Gas Atomization

There are many methods that have been used to produce aluminum and aluminum alloy powders including gas and centrifugal atomization, ultrasonic or pulsed atomization, melt spinning with attrition, and mechanically alloying. Gas atomization is used for several applications.

In gas atomization, a high-velocity gas jet disintegrates molten aluminum into droplets that solidify to form the powder. In the Alcoa process (Fig. 1), the material flow during atomization is vertically upward (also known as "updraught"). Molten metal of the appropriate composition is supplied from a holding or melting furnace at the required temperature to the atomizing bay. The liquid is drawn from the bay through a liquid delivery tube into the atomizing nozzle. This is achieved by the aspirating effect (suction) caused at the nozzle end of the delivery tube by the flow of the high-pressure atomizing gas in the nozzle. When the liquid metal meets the high-velocity gas, it is broken up into droplets and sprayed as a jet. The droplets are quenched by the gaseous atmosphere in the chamber to solidify as powder particles. These particles, together with a substantial volume of cooling air, are then drawn through a chiller chamber into the collection system consisting of two sets of cyclones. After the cyclones, the powder is transported in an atmosphere of inert gas to the screens and pack-outs where they are packed under inert gas into drums and bins or onto railroad cars or trucks.

Atomization Powder Metallurgy
Fig. 1 Schematic of the Alcoa process for atomizing aluminum powder. Entire operation is under computer control. Powder is packed in drums or bins or is loaded for bulk shipment in trucks or railroad cars.

Because aluminum powder forms an explosive mixture with air over a wide range of metal-to-air ratios, aluminum powder plants have explosion hazards associated with them. The Alcoa process (Fig. 1) incorporates several safety features. The bottom of the chiller chamber is closed rather than open to prevent ingress of combustible dust and foreign matter into the atomizing zone. Cooling air entering the chiller chamber is filtered in order to remove foreign matter and ignition sources, such as rust particles. The chiller chamber walls are reinforced. Explosion vents are located in the chiller chamber, along the exhaust duct, and in other critical locations, such as the lids of the cyclone abatement chambers. These vents open up and minimize pressure buildup in the event of an explosion. To reduce explosion hazards between the atomizing nozzle and the cyclones, the airborne concentration of aluminum powder is kept to a level below which forms an explosive mixture (lower explosive limit, LEL). Airflow in the system is created by means of an eductor, so that powder does not have to travel through a rotating fan, which eliminates a significant static electricity ignition source. The whole plant is built in stainless steel and fully grounded to eliminate the danger of sparking and static buildup.

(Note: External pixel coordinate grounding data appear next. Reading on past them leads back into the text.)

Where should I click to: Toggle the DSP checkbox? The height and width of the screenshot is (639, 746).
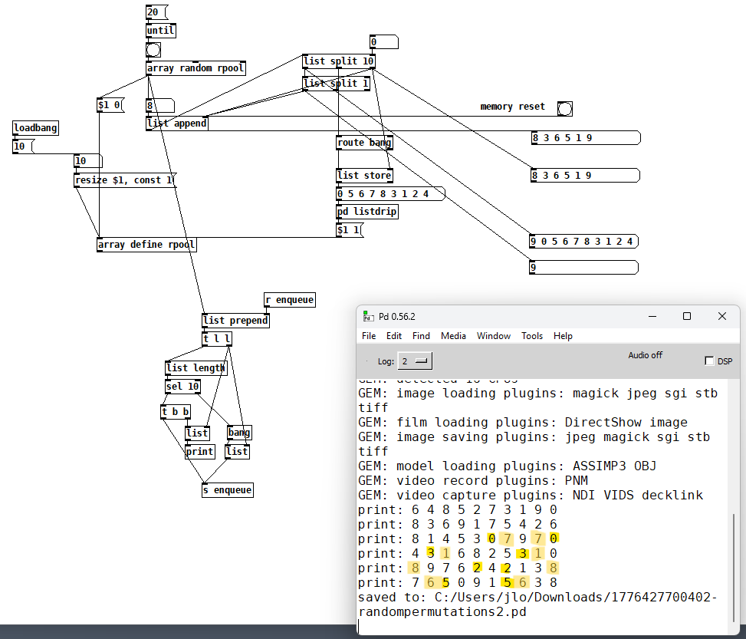(x=708, y=361)
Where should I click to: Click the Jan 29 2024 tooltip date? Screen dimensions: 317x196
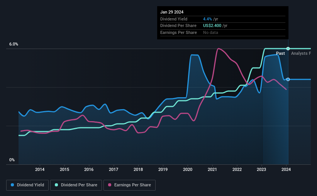pyautogui.click(x=172, y=12)
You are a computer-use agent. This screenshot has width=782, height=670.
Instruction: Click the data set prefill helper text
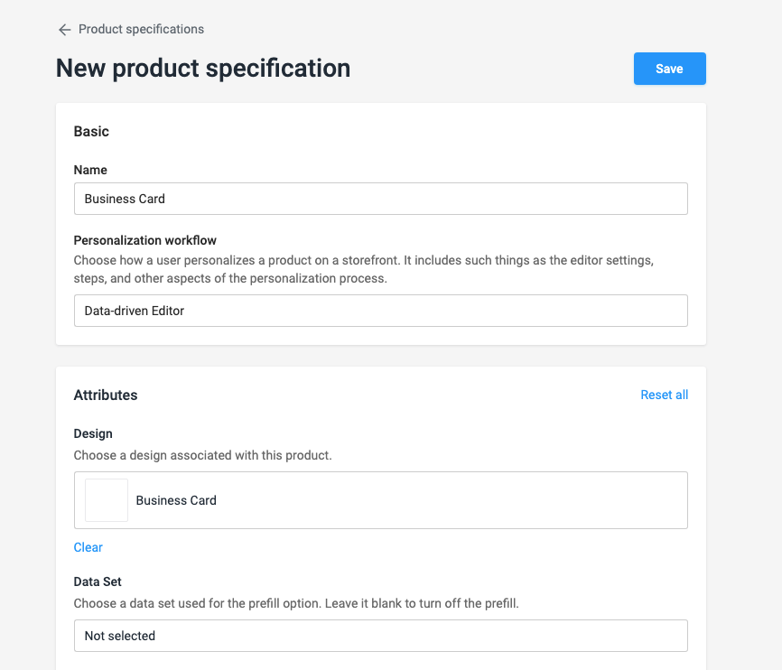click(x=296, y=603)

The transport of powder after the cyclones is done in an atmosphere of inert gas, as noted above, to substantially reduce the explosion hazard. A certain level of oxygen is maintained in the inert gas atmosphere to ensure that the powder does not become pyrophoric.

Workers are removed entirely from areas containing the greatest hazards by substitution of computerized controls, remote TV surveillance, and automated operations. Conductive shoes are provided to workers in powder handling areas. Good housekeeping and training of operators are essential elements of safe operation in an aluminum powder plant. Regular audits of plant equipment and operating practices are carried out to ensure compliance. Areas of improvement identified in such audits and by risk assessment procedures are implemented on a timely basis.

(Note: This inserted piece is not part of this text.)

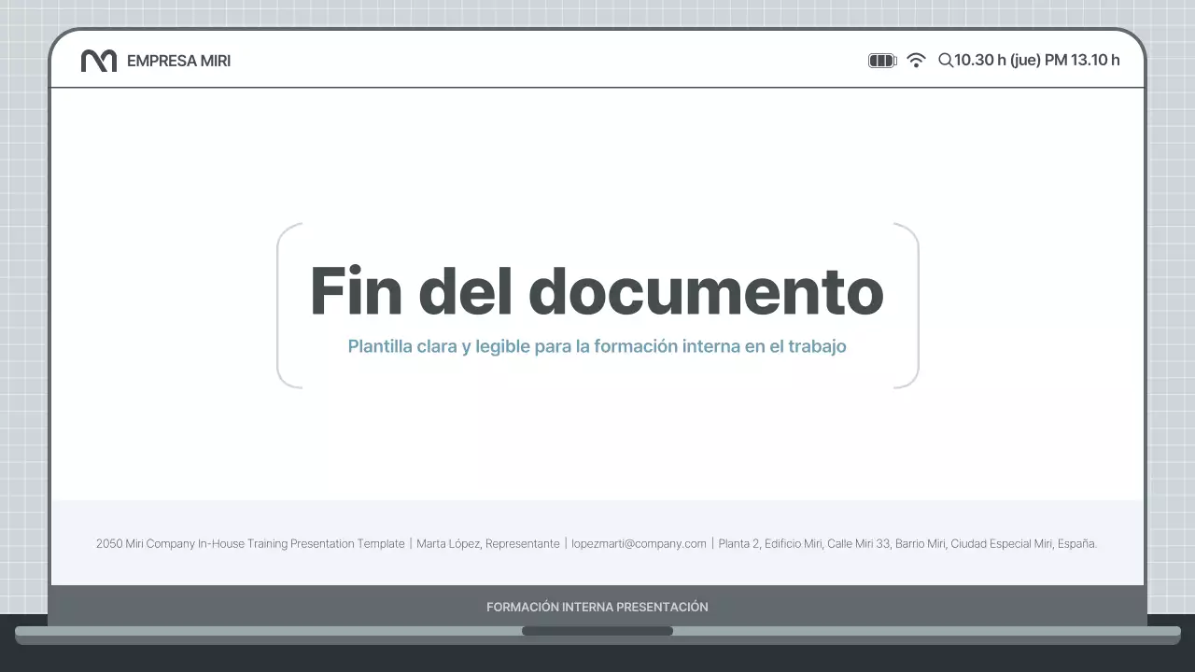This screenshot has height=672, width=1195.
Task: Click the MIRI company logo
Action: pos(97,60)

The industry has recognized the hazards of aluminum powder. Manufacturers and users of aluminum powders cooperate in reporting and analyzing incidents through the auspices of The Aluminum Association. The Association holds safety workshops and supports research relating to safety funded by the members.

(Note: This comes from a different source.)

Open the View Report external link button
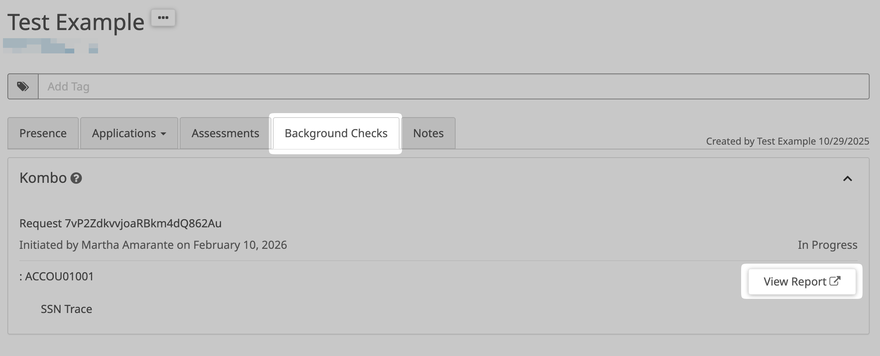 [802, 281]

Control of particulate emissions in industrial plants is an important criterion. In the United States, these requirements vary from state to state. Pennsylvania has one of the strictest specifications limiting particulate emissions rate to 0.09 g/Nm3 (0.04 grains/ft3) of dry process air for aluminum powder plants. To meet these stringent requirements, manufacturers of aluminum powders often collect the powder in two stages of cycloning followed by a baghouse. Opacity of the plume from the plant is monitored and recorded. The upper limit for opacity is often specified at 10% max. These two specifications of emissions do not in general correspond to each other for aluminum powder plants (Fig. 2). This may be attributed to fine particles (<1 /'m) causing a disproportionately high obscuration of the sunlight in the plume than coarser particles would cause.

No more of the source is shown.